Divisors over a projective curve I have a few doubts about some algebraic geometry problems.
This is the situation: X is a (smooth) curve on the projective plane $P^2(F)$, F being an algebraic closure of $F_2$
$X = Z(x_{1}^2x_{2}+x_1x^{2}_{2}+x^{3}_{0}+x^{3}_{2}$. 
$Y = X\cap U_2 = Z(y^2 + y + x^3 + 1)$ is affine. The point at infinity of $X$ is $(0:1:0)$.
$X_0$ is the variety seen as defined over $F_2$ (this is not $X ∩ P^2(F_2)$).
First I don't understand very well the distinction between X and $X_0$.. since $X$ is already given as zero-set of a polynomial with coefficient in $F_2$.
The first question i can't answer is to list all the positive divisor of degree 2 on $X_0$.
Two examples are: $2\infty, (0,z)+(0,z^2)$ where $z$ is such that $z^2+z+1=0$.
The second question is to find the divisor of the functions $x, y, x+1, y+1, x+y, x+y+1$.
From theory i know that such divisors are supposed to have degree 0, but the divisor i've found have not.

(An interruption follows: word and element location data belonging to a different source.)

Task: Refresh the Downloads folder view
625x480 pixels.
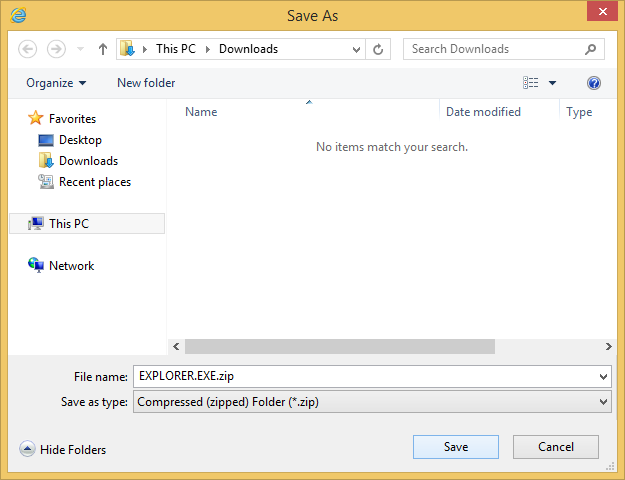Action: (379, 49)
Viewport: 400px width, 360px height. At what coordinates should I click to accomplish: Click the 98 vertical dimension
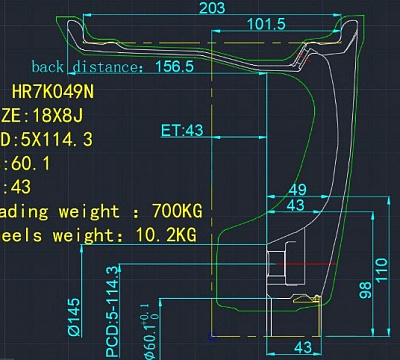365,290
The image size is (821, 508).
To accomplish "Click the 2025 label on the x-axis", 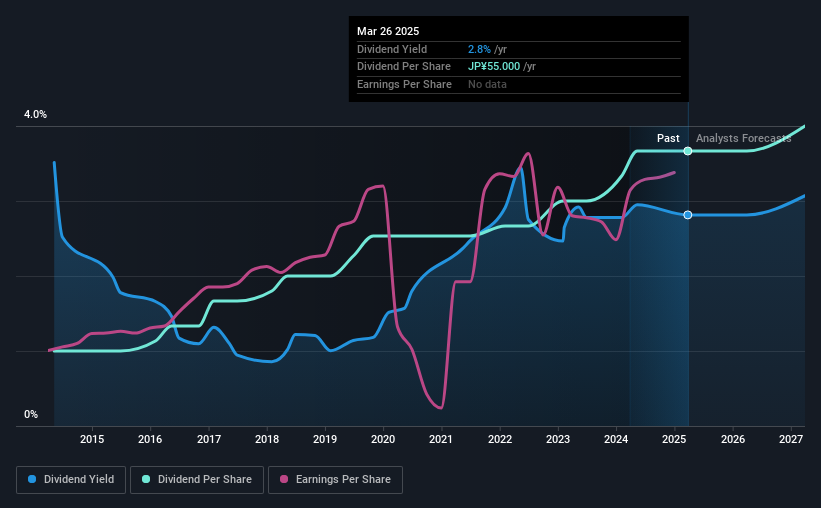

Isn't $(0:z:1) + (0:z^2:1) - \infty$ the divisor of $x$?
Please, somebody help me.
Claudia
 A: First note that $\mathbb{P}^2(\mathbb{F}_2)$ contains only 7 points.  $\mathbb{A}^3(\mathbb{F}_2)$ contains $2^3=8$, we remove $(0,0,0)$ and mod out by scalar multiplication, but there's only 1 nonzero scalar in $\mathbb F_2$.
Note that $\overline{\mathbb F_2}$ is an infinite field, so $X$ contains more points than $X_0$.  You've already noted that it contains $[0:z:1]$ where $z^2+z+1=0$, but $z\not\in\mathbb{F}_2$, so $[0:z:1]\not\in X_0$.
Assuming I made my calculations correctly, $X_0$ contains only three points:  $[0:1:0]$,  $[1:0:1]$, and $[1:1:1]$.  Therefore, the degree 2 divisors would be $2[0:1:0]$, $[0:1:0]+[1:0:1]$, $[0:1:0]+[1:1:1]$, $2[1:0:1]$, $[1:0:1]+[1:1:1]$, and $2[1:1:1]$.
Note that the function $x=x_0/x_2$, so $\operatorname{ord}_P x = \operatorname{ord}_P x_0 - \operatorname{ord}_P x_2$.  The only point in $X_0$ where either $x_0$ or $x_2$ vanish is $[0:1:0]$ and $\operatorname{ord}_{[0:1:0]}x=1-1=0$.  This gives $\operatorname{div}x=0$.  You can play the same game for the other functions.